> TASK INPUTS
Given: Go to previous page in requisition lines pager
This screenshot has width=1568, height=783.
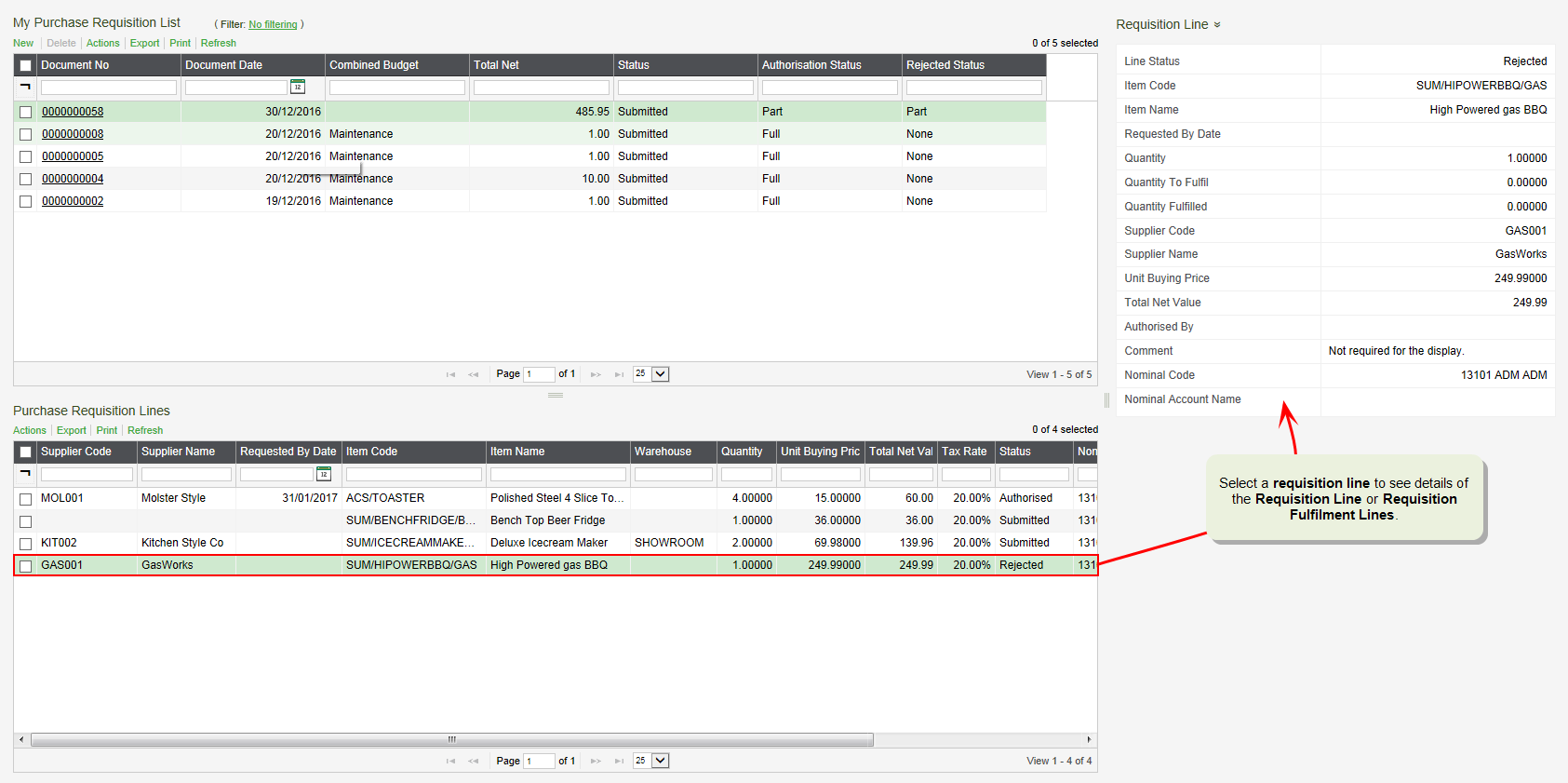Looking at the screenshot, I should 473,761.
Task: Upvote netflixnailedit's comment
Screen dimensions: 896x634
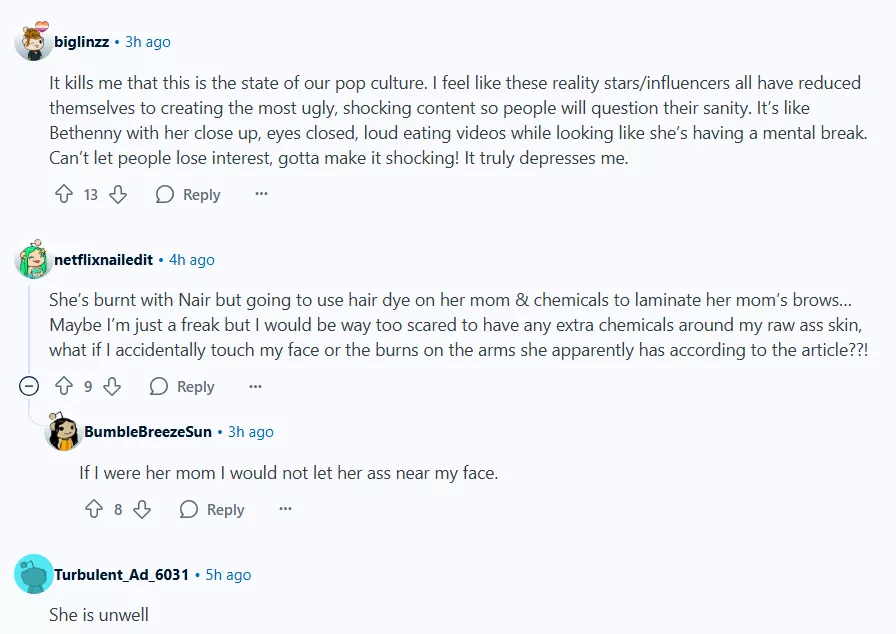Action: (x=64, y=387)
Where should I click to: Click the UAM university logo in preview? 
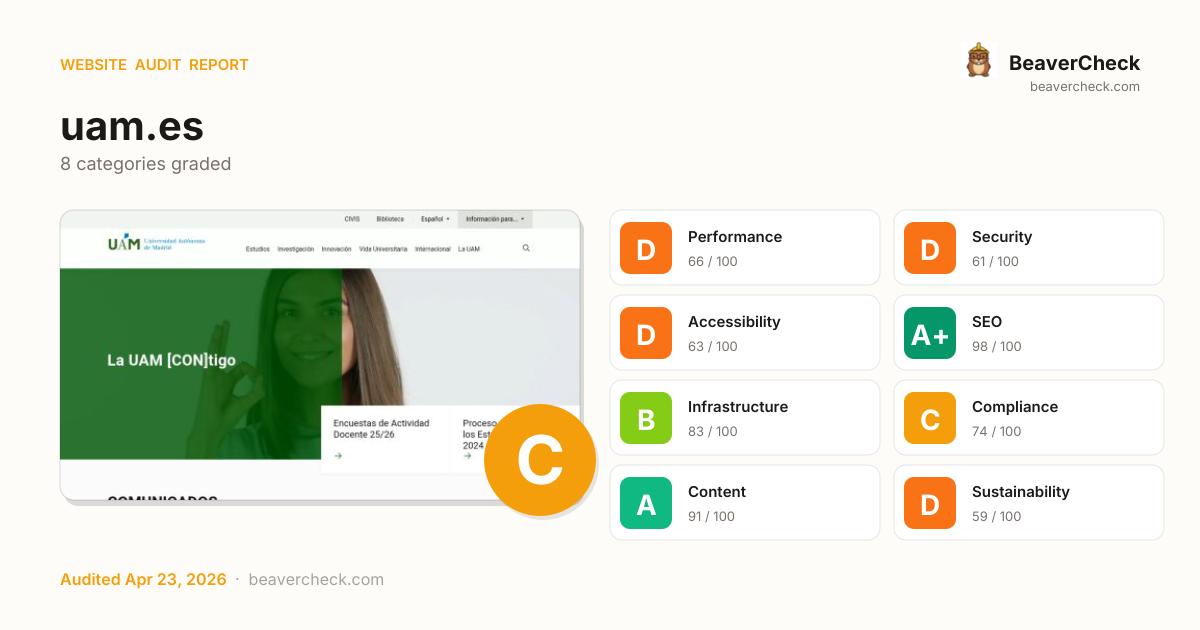156,243
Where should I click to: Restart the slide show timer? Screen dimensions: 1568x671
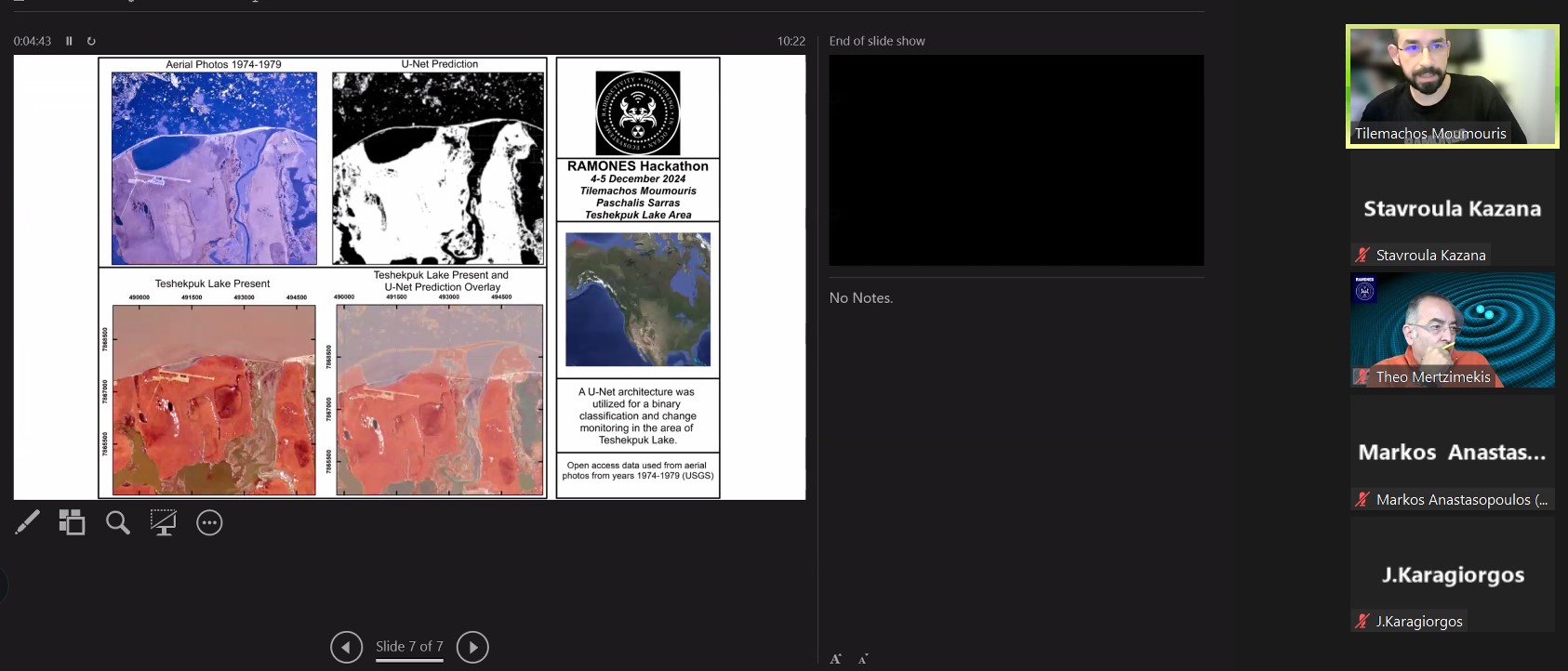91,41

> WORK ORDER
Your task is to retype, exactly and only, the lines from the line holding "Task: Upvote netflixnailedit's comment" through the final line of the data above, with both ends kept. Drop the pictures.

> EXERCISE OUTPUT
Task: Upvote netflixnailedit's comment
Screen dimensions: 896x634
Action: (x=64, y=387)
Where should I click to: Click the UAM university logo in preview? 
156,243
Where should I click to: Restart the slide show timer? Screen dimensions: 1568x671
91,41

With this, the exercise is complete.